NanoEngineers at the University of California, San Diego are designing new types of lithium-ion (Li-ion) batteries that could be used in a variety of NASA space exploration projects—and in a wide range of transportation and consumer applications. NEI Corp., Somerset, N.J., and UC San Diego recently won a Phase II Small Business Technology Transfer contract from NASA to develop and implement high energy density cathode materials for lithium batteries.
NEI is the prime contractor on the NASA contract and Shirley Meng, a professor in the Department of NanoEngineering at the UC San Diego Jacobs School of Engineering, is a subcontractor. The nearly $600,000 program builds upon expertise in the UC San Diego Department of NanoEngineering in modeling new nanocomposite structures for next generation electrode materials, and NEI's capability to reproducibly synthesize electrode materials at the nanoscale.
Advanced Li-ion battery systems with high energy and power densities—and the ability to operate at low temperatures—are required for NASA's exploration missions. The James Webb Space Telescope, Mars Atmospheric and Volatile Evolution, deep drilling equipment and Astrobiology Field Laboratory on Mars, International X-ray Observatory, and extravehicular activities are potential space applications. Advanced lithium-ion battery packs could also be used in hybrid electric vehicles, consumer electronics, medical devices, electric scooters, and a variety of military applications.
The UC San Diego NanoEngineers will help guide development of the new batteries using advanced modeling techniques. "We will give NEI candidate materials that we think will have optimal battery properties, and they will make the materials using their proprietary technology," says Prof. Meng, who leads the Laboratory for Energy Storage and Conversion in the Department of NanoEngineering at the UC San Diego Jacobs School of Engineering.
The outcome of the program will be a commercially useable cathode material with exceptionally high capacity—more than 250 milliAmp-hours per gram (250 mAh/g) at about 4V, which translates to an energy density of more than 1,000 Watt-hours per kilogram (Wh/kg). This represents a factor of two enhancement in energy density over lithium cobalt oxide, which is the most commonly used cathode material at the present time. NEI expects to have sample cathode materials for testing by interested end-users by the middle of 2011.

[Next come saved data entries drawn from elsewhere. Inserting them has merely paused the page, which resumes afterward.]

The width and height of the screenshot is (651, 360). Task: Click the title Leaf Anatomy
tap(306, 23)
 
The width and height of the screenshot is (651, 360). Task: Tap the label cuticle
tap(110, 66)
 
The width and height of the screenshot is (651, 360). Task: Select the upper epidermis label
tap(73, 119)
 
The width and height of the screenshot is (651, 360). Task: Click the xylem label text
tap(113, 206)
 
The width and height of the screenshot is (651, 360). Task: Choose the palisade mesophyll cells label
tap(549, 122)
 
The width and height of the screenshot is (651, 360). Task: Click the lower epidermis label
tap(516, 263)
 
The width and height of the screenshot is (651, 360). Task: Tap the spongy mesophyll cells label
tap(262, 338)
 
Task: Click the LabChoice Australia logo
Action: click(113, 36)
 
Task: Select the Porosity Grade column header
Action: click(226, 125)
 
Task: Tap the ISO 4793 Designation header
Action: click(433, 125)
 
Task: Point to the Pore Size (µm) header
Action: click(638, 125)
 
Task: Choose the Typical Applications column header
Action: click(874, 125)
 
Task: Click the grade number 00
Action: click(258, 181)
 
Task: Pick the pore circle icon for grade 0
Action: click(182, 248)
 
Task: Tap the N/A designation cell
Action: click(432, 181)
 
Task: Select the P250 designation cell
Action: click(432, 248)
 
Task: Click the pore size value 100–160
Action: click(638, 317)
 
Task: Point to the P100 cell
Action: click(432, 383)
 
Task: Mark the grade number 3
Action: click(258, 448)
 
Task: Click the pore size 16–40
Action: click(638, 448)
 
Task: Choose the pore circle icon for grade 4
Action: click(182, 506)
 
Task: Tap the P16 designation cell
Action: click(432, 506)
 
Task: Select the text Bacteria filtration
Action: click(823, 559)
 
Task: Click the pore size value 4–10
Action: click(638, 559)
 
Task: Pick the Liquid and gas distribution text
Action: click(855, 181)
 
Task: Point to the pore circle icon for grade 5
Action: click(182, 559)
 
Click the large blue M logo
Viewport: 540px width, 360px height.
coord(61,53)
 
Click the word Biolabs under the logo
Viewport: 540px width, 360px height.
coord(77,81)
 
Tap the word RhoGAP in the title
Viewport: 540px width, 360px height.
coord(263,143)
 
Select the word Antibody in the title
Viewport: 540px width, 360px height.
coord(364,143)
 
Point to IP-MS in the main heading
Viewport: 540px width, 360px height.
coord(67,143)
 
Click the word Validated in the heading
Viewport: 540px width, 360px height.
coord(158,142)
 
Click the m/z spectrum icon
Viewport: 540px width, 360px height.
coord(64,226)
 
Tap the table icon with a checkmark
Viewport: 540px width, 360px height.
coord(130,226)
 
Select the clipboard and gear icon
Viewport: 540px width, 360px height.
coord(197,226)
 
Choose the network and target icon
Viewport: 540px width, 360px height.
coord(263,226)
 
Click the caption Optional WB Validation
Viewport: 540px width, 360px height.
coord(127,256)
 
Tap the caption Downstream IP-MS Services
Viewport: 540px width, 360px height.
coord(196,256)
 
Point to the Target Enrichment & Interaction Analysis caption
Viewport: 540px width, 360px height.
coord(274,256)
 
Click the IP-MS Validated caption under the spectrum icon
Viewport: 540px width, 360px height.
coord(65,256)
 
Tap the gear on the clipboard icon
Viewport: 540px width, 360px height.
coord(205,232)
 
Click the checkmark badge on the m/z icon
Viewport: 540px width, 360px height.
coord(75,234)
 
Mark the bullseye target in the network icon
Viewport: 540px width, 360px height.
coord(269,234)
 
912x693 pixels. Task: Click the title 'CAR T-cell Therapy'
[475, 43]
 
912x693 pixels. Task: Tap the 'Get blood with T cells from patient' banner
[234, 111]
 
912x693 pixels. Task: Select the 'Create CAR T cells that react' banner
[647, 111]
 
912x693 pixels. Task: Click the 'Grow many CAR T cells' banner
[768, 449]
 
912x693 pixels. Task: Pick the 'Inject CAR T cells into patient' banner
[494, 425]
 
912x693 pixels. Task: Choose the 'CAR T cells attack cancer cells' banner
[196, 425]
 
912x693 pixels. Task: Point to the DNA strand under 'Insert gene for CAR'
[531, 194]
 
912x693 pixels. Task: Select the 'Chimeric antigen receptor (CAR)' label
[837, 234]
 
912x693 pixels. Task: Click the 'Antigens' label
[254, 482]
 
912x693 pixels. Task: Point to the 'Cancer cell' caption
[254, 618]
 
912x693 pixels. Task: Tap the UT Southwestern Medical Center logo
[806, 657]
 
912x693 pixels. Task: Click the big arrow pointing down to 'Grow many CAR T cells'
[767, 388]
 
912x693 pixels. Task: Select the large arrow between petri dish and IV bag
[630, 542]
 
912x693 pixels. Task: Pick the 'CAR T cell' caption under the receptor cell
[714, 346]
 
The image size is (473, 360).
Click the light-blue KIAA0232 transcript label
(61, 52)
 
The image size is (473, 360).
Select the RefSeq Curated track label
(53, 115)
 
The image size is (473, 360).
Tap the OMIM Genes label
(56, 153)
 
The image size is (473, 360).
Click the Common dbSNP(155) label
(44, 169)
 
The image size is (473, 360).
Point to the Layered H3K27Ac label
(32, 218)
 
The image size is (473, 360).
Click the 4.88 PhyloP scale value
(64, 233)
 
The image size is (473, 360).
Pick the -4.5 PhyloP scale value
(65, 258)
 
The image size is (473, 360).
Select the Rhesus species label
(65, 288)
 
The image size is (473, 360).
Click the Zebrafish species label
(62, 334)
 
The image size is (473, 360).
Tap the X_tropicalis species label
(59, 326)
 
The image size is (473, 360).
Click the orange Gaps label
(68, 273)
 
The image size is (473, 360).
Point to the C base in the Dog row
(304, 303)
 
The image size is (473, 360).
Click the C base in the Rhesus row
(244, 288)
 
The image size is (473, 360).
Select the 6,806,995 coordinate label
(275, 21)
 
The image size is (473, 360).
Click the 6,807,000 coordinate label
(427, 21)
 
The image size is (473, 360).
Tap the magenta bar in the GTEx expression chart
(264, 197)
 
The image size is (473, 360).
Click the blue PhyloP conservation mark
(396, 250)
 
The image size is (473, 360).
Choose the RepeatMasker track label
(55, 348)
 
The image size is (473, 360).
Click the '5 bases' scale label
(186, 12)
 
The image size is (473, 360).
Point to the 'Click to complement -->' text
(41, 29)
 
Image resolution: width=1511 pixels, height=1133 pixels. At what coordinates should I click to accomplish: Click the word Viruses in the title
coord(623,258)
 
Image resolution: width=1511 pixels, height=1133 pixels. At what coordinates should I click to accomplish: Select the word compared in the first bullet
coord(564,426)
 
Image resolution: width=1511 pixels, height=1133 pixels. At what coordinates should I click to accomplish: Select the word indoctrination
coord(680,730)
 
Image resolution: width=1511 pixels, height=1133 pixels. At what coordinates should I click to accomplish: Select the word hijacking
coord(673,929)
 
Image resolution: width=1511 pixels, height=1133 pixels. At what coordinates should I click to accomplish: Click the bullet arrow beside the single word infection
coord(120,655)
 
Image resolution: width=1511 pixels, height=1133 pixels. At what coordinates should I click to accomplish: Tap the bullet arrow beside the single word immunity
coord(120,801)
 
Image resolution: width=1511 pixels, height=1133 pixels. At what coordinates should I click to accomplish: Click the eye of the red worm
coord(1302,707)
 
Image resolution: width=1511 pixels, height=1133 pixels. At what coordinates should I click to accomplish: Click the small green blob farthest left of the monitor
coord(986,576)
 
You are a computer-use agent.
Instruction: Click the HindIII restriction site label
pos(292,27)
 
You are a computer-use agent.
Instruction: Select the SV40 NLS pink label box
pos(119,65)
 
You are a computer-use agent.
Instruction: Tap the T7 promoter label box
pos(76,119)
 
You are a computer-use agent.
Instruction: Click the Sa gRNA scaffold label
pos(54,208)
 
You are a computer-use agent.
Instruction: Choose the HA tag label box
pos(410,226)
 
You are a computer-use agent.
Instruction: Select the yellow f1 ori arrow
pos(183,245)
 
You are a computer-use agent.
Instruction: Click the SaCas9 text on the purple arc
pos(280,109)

The UC San Diego NanoEngineers will design the candidate cathode materials using "first principles calculations"—a quantum-mechanical based calculation method that enables the engineers to predict electrochemical properties of the batteries prior to synthesis.
One aspect of the batteries the engineers will predict is the structural stability of the electrode materials as the lithium concentration fluctuates during charge and discharge. Enhancing structural stability is critical for extending the life of rechargeable batteries.
"We are pleased to be working closely with Shirley Meng on this exciting materials manufacturing project. The shortest path to developing new materials and implementing them in practical applications is for materials manufacturers to work synergistically with researchers like Prof. Meng, who can create new structures through computation and modeling," says Ganesh Skandan, CEO of NEI Corp.
Work in the Meng lab on next-generation batteries extends beyond the collaboration with NEI.
"In my group, we are very interested in batteries that will be used in future transportation systems. Lithium batteries for plug-in hybrid electric vehicles or full electric cars have a lot of potential, but we have to work very hard to decrease the dollar per kilowatt hour numbers," says Meng, whose research group at UC San Diego is funded through grants from the U.S. Department of Energy and other government and industry sources.
The new Phase II Small Business Technology Transfer contract follows a similar Phase I contract awarded to the same industry-university team.
"If we are going to use large scale batteries for applications such as electric cars, it is not acceptable to replace batteries every three years. The cycle life of the batteries becomes very important and this is a challenge to address. How do we make batteries last for ten years instead of three years? We have to look for other options for the structure of the battery materials that are more robust," says Meng.
The positive electrode in lithium-ion batteries—the cathode—is one battery component ripe for additional improvements. "The cathode is a performance bottleneck for modern lithium batteries that power consumer electronics like PDAs, mp3 players and laptops," Meng says.
"There is plenty of room for improving energy density in lithium batteries by at least another 50 percent. The problem is making these improvements under the constraints of cost. That is the main obstacle. We are looking at dollars per kilowatt hour. We need to make sure the raw materials are low cost, the synthesis process is low cost, and the packaging of the battery is low cost," Meng says.
The lithium ion batteries Meng's group is working on are primarily manganese based, while most of the lithium batteries in the marketplace today are cobalt based.
"Manganese is much cheaper than cobalt, and manganese is more abundant," Meng says. "Also, we are focusing on a different material structure for the batteries, one that is easier to make and could lead to cheaper synthesis."
The nanoengineers in the Meng lab will be using first principles to model new nanocomposite structures for the generation of cathode materials with exceptionally high energy density.
"We explore the electrochemical properties of the batteries we design and develop to see if the experimentally measured properties match with our predictions," Meng says. "We use this feedback mechanism to improve our computational modeling."